Diel and Artificial Light Effects on Nearshore Communities Revealed by
eDNA
Metabarcoding
Kingsly Chuo Beng, Gledis Guri, Yin Cheong Aden Ip, Pedro F. P. Brandão‐Dias, Elizabeth Andruszkiewicz Allan, Diana A. Pazmiño, Adam Brink, Mei‐Hong Zhao, Muhammad Danie Al Malik, Fraulein Jan O. Calumpiano, Natalie A. Sawaya, Ouattara Koffi Nouho, Abahi Koudjodé Simon, Florencia Bertoglio, Suzana de Moura Pereira, Yingbei Peng, Melvie Aulya, Marianela Veyñ, Ryan P. Kelly ABSTRACT
Changes in natural and artificial light presumably have dramatic influences on ecological communities, yet measuring these effects can be challenging due to the difficulty in distinguishing ecological signals from background variability. Here, we used environmental DNA (eDNA) to test for light‐associated changes in a nearshore marine community. Over 8 days at Friday Harbor Laboratories, Washington, USA, we sampled seawater at midday and midnight with and without an artificial light treatment, analyzing a total of 84 samples (3 L triplicate samples) using COI and 12S markers on an Oxford Nanopore MinION platform.
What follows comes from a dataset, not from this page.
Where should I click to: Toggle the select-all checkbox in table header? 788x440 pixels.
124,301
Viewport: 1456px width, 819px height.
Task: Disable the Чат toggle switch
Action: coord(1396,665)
We detected 229 eukaryotic (COI) and 77 vertebrate (12S) taxa across 11 trophic groups, dominated by primary producers (89 species), benthic invertebrates, and fishes. Metabarcoding captured community restructuring within 30 min, such that we could observe meaningful effects of artificial light treatments at night (particularly among spawning polychaetes), as well as more fundamental community shifts in day vs. night (e.g., with primary producers, gelatinous zooplankton, and filter feeders more common during the day). These techniques offer a means of near‐real‐time assessment of wholescale changes in ecological communities, and our results here illustrate species‐ and group‐specific effects of light levels that are likely important in structuring nearshore marine communities worldwide.